Another reason that the late season had more damage was the season had more hurricanes and also had more that touched on land. One of the largest early season hurricanes was Felix of 1995. It never hit land. The average landfall category for early season (excluding Andrew) was 1.8. The average for the late season was 2.6( Purdue). Many more hurricanes that are not significant brought this number down, but because there were so many, it averaged out.

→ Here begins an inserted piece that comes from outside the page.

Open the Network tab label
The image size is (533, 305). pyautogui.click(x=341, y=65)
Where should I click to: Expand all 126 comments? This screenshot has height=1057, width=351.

After looking at all of the data, I feel that I am not completely right about my theory, but found some good solid evidence. The biggest problem with the project is that it is very hard to predict the climatic patterns of the Earth. If it was easy, my project would have come out one hundred percent. I am pleased with the work that I have done and was happy to research the material. I enjoyed learning about hurricanes and how they work. I feel that most major hurricanes fall in the late season and that they take one of the two major tracks. This causes more economical damage than if it were to follow the other track in the early season. I hope someday the climate will be much easier to predict.